Molecular control of the glucan synthase-like protein NaGSL1 and callose synthesis during growth of Nicotiana alata pollen tubes.

作者信息

Brownfield Lynette, Wilson Sarah, Newbigin Ed, Bacic Antony, Read Steve

机构信息

Plant Cell Biology Research Centre, School of Botany, University of Melbourne, VIC 3010, Australia.

出版信息

Biochem J. 2008 Aug 15;414(1):43-52. doi: 10.1042/BJ20080693.

DOI:10.1042/BJ20080693
PMID:18462191
Abstract

The protein NaGSL1 (Nicotiana alata glucan synthase-like 1) is implicated in the synthesis of callose, the 1,3-beta-glucan that is the major polysaccharide in the walls of N. alata (flowering tobacco) pollen tubes.

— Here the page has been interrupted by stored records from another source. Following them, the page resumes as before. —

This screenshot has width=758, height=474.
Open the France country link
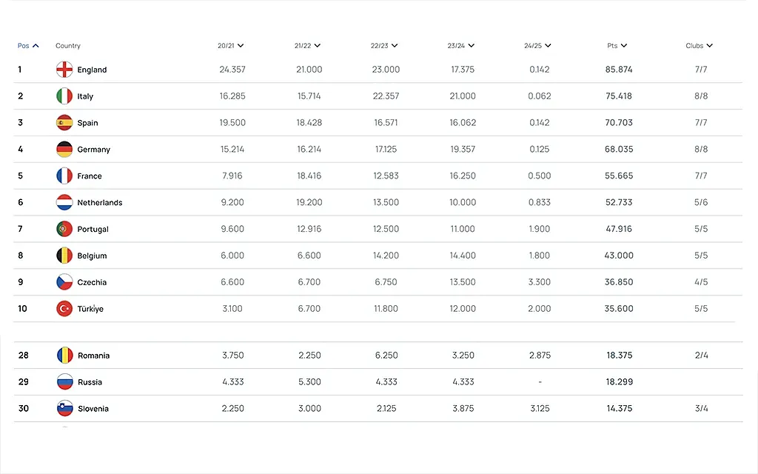(x=90, y=176)
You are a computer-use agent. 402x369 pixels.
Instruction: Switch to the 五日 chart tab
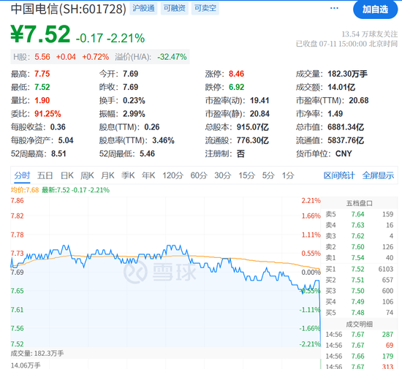(x=45, y=175)
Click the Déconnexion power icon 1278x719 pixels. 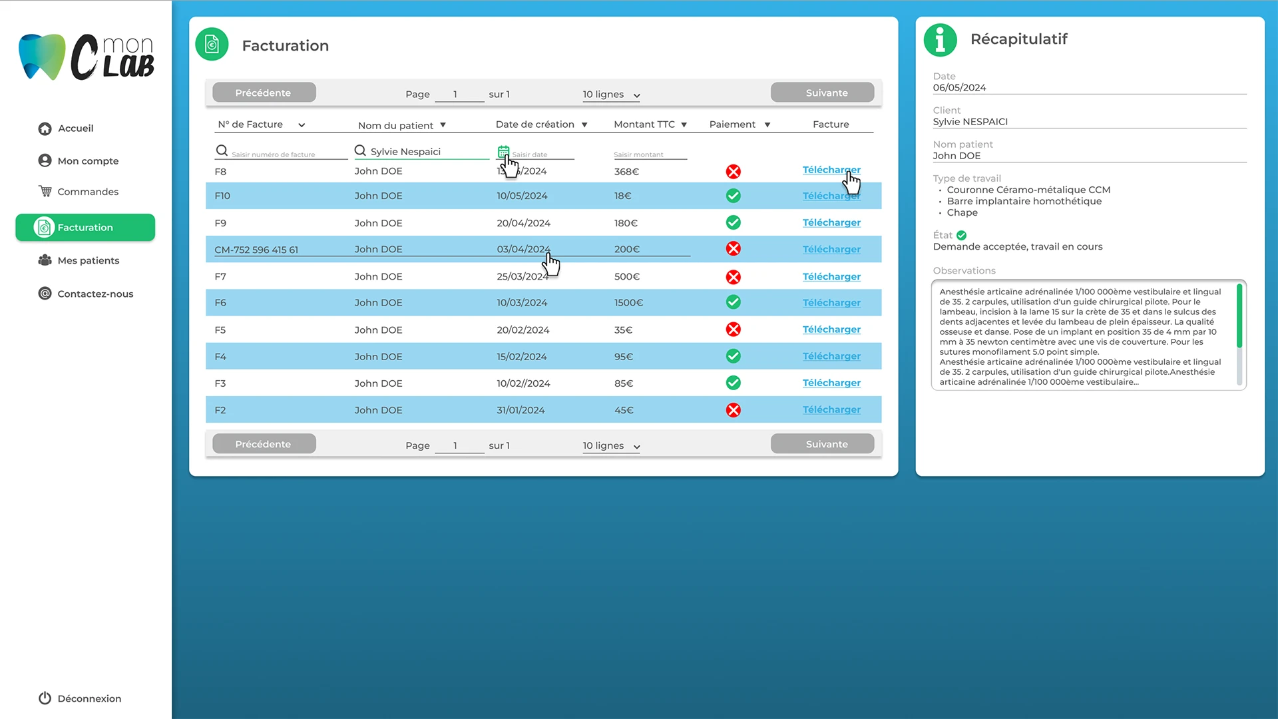pyautogui.click(x=45, y=698)
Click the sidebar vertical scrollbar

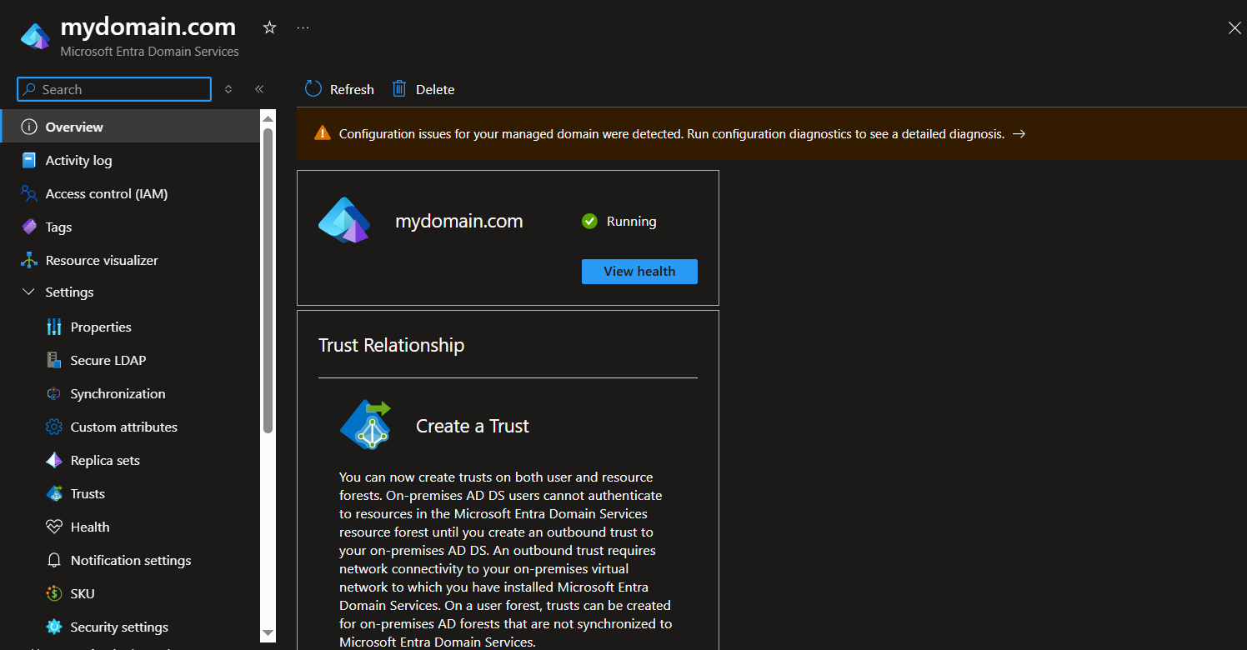coord(268,280)
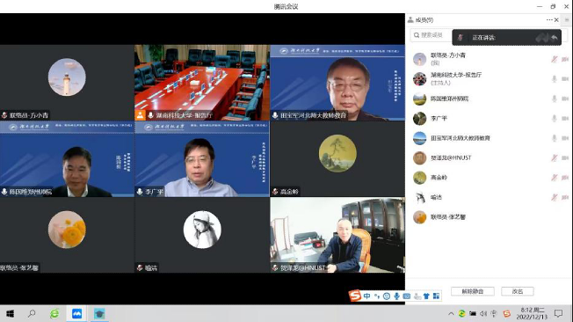573x322 pixels.
Task: Click the camera icon for 陈国维郑州师院 in member list
Action: 565,99
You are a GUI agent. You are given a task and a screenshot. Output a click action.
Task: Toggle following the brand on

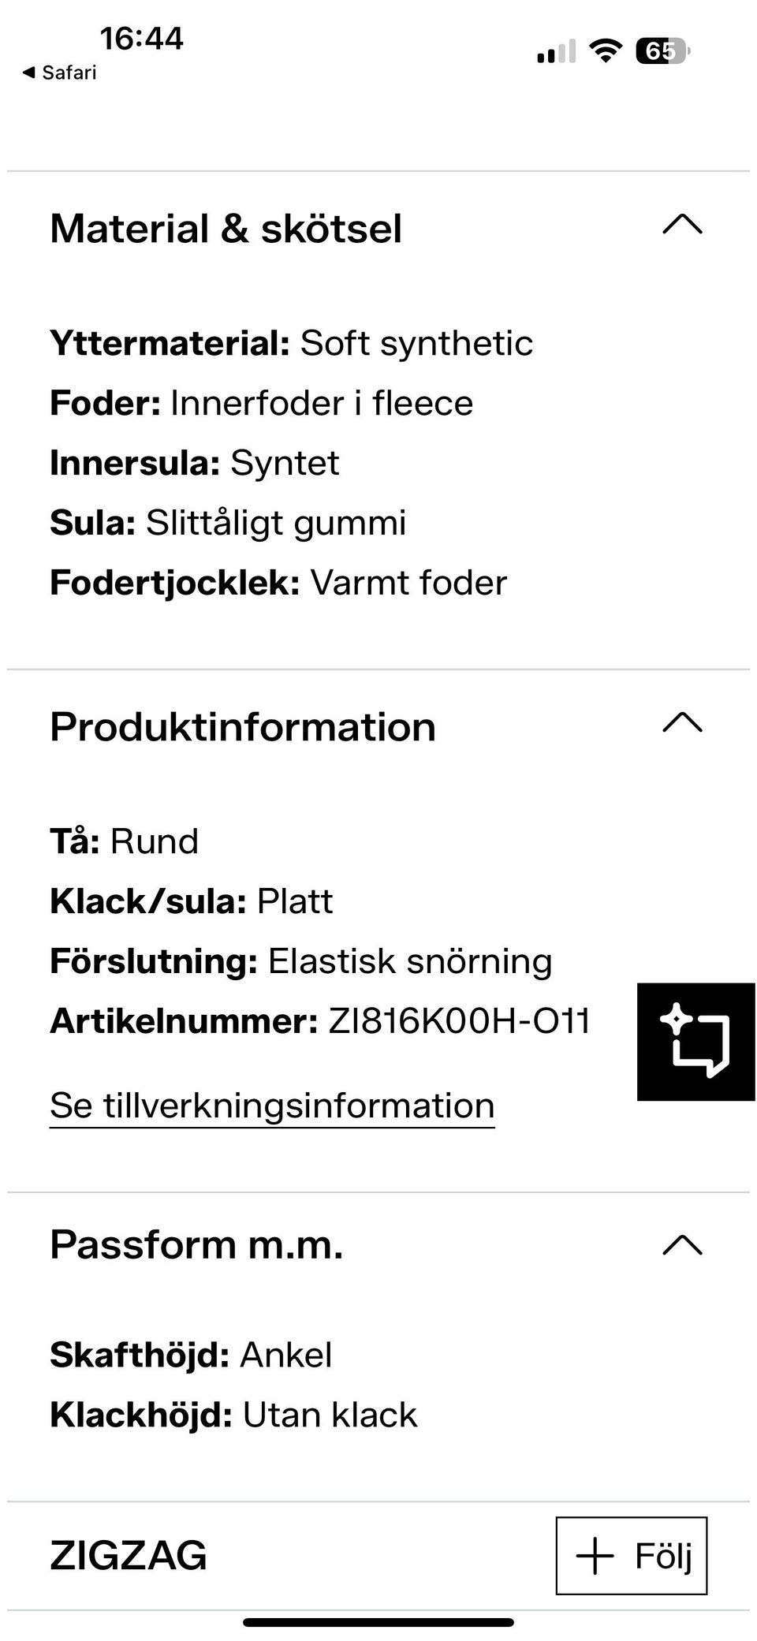coord(631,1557)
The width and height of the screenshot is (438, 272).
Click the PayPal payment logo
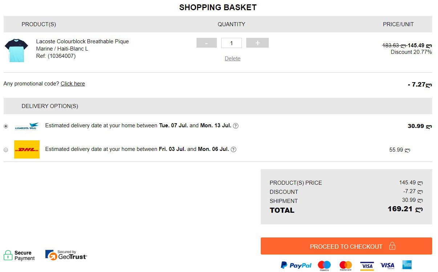click(296, 265)
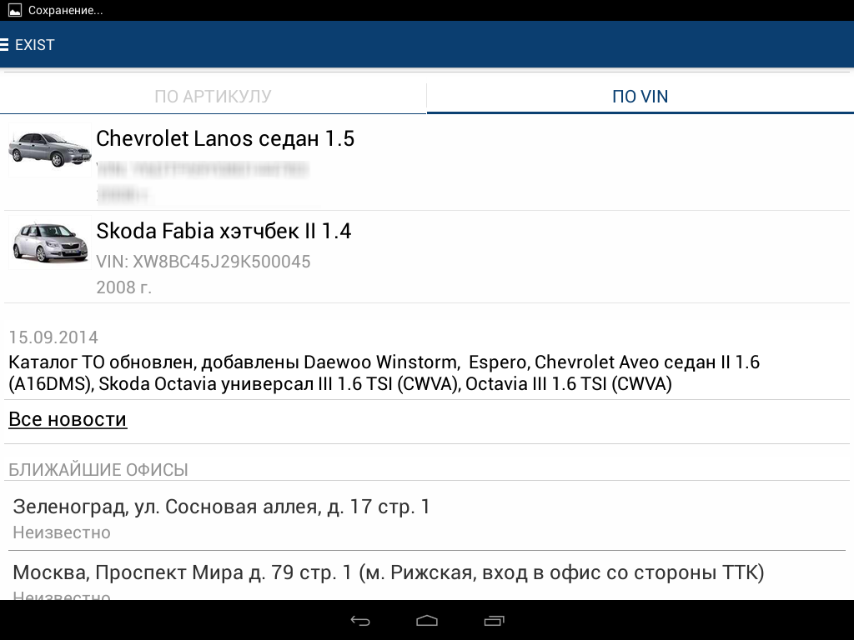The image size is (854, 640).
Task: Tap the Сохранение status bar notification text
Action: (x=66, y=11)
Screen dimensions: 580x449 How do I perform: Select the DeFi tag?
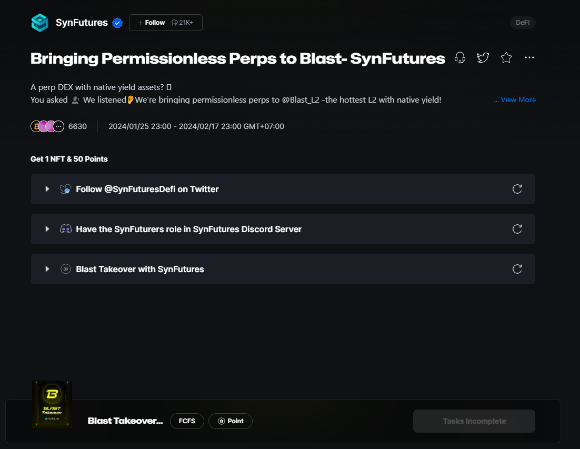(522, 23)
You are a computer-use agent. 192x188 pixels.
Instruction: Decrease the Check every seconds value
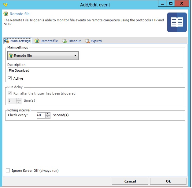tap(47, 117)
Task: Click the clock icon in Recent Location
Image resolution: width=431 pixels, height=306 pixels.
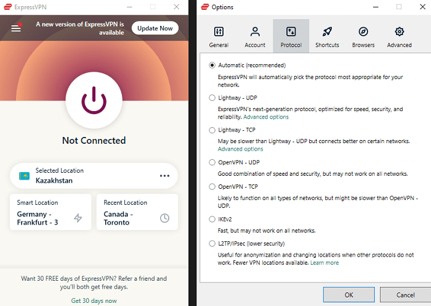Action: pyautogui.click(x=164, y=218)
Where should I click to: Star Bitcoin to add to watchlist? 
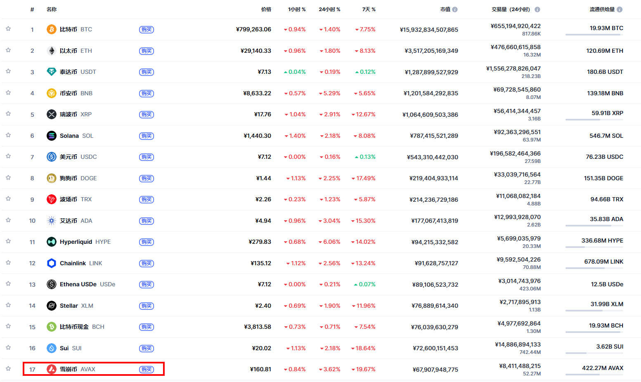pos(8,29)
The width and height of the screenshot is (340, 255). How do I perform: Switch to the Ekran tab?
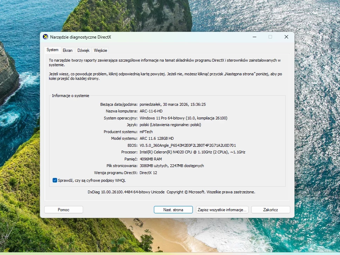pyautogui.click(x=67, y=50)
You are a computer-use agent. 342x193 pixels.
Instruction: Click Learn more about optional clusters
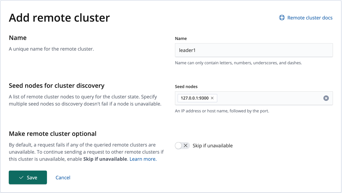pos(142,159)
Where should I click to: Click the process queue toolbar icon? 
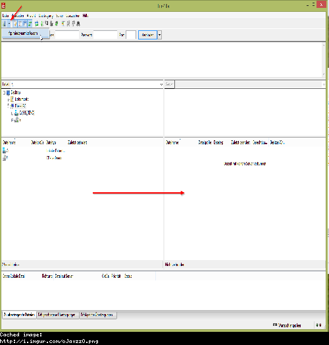point(42,23)
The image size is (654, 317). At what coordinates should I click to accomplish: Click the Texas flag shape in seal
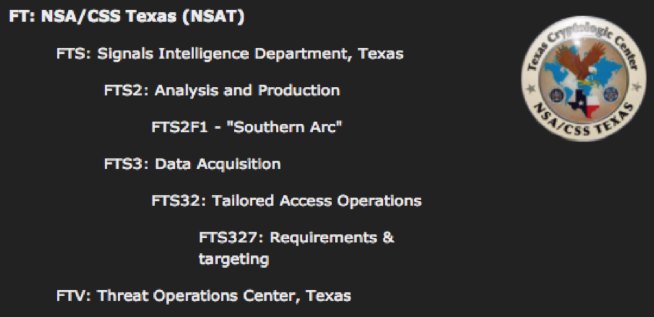[584, 103]
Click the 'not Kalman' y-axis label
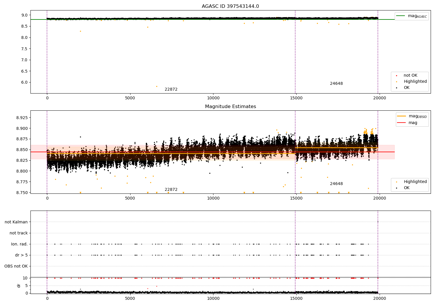Viewport: 435px width, 305px height. (16, 222)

Here we examine the production, intracellular location and post-translational processing of NaGSL1, and relate each of these to the control of pollen-tube callose synthase (CalS). The 220 kDa NaGSL1 polypeptide is produced after pollen-tube germination and accumulates during pollen-tube growth, as does CalS. A combination of membrane fractionation and immunoelectron microscopy revealed that NaGSL1 was present predominantly in the endoplasmic reticulum and Golgi membranes in younger pollen tubes when CalS was mostly in an inactive (latent) form. In later stages of pollen-tube growth, when CalS was present in both latent and active forms, a greater proportion of NaGSL1 was in intracellular vesicles and the plasma membrane, the latter location being consistent with direct deposition of callose into the wall. N. alata CalS is activated in vitro by the proteolytic enzyme trypsin and the detergent CHAPS, but in neither case was activation associated with a detectable change in the molecular mass of the NaGSL1 polypeptide. NaGSL1 may thus either be activated by the removal of a few amino acids or by the removal of another protein that inhibits NaGSL1. These findings are discussed in relation to the control of callose biosynthesis during pollen germination and pollen-tube growth.

摘要

蛋白质NaGSL1(烟草葡聚糖合酶样蛋白1)与胼胝质的合成有关,胼胝质是一种1,3-β-葡聚糖,是烟草花粉管细胞壁中的主要多糖。在此,我们研究了NaGSL1的产生、细胞内定位和翻译后加工,并将其中每一项与花粉管胼胝质合酶(CalS)的调控联系起来。220 kDa的NaGSL1多肽在花粉管萌发后产生,并在花粉管生长过程中积累,CalS也是如此。膜分级分离和免疫电子显微镜相结合的方法显示,当CalS大多处于无活性(潜伏)形式时,NaGSL1主要存在于较年轻花粉管的内质网和高尔基体膜中。在花粉管生长的后期阶段,当CalS以潜伏和活性两种形式存在时,更大比例的NaGSL1存在于细胞内囊泡和质膜中,后者的位置与胼胝质直接沉积到细胞壁中一致。烟草CalS在体外可被蛋白酶胰蛋白酶和去污剂CHAPS激活,但在这两种情况下,激活都与NaGSL1多肽分子量的可检测变化无关。因此,NaGSL1可能通过去除几个氨基酸或去除另一种抑制NaGSL1的蛋白质而被激活。本文结合花粉萌发和花粉管生长过程中胼胝质生物合成的调控对这些发现进行了讨论。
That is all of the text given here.